When using this code in python:
f = open('ping.log', 'r+')
f.write("["+time.ctime()+"]"+"Status")
f.close()
My file always gets overwritten. And only has one line in it, like this:
[Fri Sep 02 16:30:56 2011]Status
Why is it getting overwritten?
It's failing because you are effectively recreating the file each time as you are overwriting the first N bytes every time. If you wrote less bytes you'd see the "old" information still there.
You need to open the file for "append"
'a' opens the file for appending
Source
r+ sets the initial file pointer to the beginning. Either seek to the end or use a mode.
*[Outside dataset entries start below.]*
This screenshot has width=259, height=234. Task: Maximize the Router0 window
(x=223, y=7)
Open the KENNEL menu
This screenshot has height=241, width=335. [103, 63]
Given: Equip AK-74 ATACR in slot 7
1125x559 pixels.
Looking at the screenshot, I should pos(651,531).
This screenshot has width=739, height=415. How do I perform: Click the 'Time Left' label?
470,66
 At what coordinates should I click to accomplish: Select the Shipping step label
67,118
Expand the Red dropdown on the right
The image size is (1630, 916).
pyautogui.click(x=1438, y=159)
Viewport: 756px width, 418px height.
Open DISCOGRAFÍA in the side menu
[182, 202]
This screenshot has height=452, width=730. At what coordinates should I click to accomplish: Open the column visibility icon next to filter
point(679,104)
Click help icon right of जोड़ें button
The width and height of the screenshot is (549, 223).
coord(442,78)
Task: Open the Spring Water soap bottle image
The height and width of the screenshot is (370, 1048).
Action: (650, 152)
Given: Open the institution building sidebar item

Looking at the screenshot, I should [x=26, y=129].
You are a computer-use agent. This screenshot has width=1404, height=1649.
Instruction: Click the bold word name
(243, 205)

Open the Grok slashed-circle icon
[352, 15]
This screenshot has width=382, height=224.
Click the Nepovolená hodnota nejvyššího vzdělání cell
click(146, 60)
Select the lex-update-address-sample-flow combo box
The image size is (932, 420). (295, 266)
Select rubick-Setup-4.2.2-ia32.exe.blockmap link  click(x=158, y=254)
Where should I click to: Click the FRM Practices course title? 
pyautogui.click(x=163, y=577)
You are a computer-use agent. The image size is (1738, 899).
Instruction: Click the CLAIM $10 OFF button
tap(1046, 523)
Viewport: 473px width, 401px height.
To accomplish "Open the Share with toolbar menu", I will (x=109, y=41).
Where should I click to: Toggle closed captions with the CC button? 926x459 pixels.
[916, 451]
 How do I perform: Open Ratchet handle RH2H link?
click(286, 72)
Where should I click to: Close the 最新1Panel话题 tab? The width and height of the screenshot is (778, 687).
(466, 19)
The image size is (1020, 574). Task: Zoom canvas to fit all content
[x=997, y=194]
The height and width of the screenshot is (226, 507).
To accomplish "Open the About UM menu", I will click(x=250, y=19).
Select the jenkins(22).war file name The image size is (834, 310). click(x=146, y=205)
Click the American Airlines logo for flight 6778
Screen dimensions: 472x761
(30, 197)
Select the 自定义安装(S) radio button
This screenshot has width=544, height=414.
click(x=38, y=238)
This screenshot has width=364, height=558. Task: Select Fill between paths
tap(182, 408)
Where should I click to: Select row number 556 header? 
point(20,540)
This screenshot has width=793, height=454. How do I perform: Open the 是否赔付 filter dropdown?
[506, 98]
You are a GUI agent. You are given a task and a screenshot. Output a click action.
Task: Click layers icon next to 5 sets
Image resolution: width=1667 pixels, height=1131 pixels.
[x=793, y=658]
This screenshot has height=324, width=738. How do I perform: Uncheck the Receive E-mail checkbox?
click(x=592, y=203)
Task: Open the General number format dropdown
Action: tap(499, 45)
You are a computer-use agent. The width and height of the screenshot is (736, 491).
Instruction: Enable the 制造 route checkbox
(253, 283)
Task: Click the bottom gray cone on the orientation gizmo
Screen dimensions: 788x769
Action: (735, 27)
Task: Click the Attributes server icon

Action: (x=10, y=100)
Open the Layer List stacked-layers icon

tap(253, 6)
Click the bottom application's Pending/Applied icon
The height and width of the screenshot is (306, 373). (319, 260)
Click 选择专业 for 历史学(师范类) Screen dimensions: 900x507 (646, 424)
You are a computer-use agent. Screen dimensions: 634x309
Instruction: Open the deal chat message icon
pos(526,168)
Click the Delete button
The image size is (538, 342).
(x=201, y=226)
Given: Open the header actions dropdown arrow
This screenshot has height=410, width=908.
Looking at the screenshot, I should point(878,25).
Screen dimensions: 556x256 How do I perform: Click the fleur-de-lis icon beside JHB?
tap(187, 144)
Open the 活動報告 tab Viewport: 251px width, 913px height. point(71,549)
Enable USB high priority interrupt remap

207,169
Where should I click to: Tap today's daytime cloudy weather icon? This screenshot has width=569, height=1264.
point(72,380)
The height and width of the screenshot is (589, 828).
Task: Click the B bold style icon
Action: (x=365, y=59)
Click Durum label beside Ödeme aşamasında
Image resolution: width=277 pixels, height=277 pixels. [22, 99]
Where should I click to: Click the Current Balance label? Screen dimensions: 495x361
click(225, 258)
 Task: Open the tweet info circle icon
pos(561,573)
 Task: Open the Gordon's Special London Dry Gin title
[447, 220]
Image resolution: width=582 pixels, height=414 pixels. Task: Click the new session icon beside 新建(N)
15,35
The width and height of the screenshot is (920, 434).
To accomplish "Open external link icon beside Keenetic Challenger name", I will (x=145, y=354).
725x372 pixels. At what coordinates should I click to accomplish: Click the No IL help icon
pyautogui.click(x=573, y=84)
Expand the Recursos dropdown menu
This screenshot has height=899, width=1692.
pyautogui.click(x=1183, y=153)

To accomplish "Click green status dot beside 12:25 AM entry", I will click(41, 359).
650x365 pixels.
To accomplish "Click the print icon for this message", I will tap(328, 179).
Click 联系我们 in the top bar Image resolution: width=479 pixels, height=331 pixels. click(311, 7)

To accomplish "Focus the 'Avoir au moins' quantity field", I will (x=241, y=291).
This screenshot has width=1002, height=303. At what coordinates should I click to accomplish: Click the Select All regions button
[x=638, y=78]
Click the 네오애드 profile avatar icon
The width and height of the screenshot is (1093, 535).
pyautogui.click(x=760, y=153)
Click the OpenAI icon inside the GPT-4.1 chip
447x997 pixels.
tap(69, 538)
Check this question. Open the file with the "a" mode:
f = open("ping.log","a")
...
http://docs.python.org/tutorial/inputoutput.html#reading-and-writing-files
The first argument is a string containing the filename. The second
argument is another string containing a few characters describing the
way in which the file will be used. mode can be 'r' when the file will
only be read, 'w' for only writing (an existing file with the same
name will be erased), and 'a' opens the file for appending; any data
written to the file is automatically added to the end. 'r+' opens the
file for both reading and writing. The mode argument is optional; 'r'
will be assumed if it’s omitted.
so use
f = open('ping.log', 'a')
f.write("["+time.ctime()+"]"+"Status")
f.close()
Related
In Python 2.7, what is the difference between the two statements:
f = open("file_name", "r")
f = open("file_name").read()
I know both are opening a file, but is first opening the file in read mode and the latter is opening the file and then reading it?
The first will return an open file object in read mode.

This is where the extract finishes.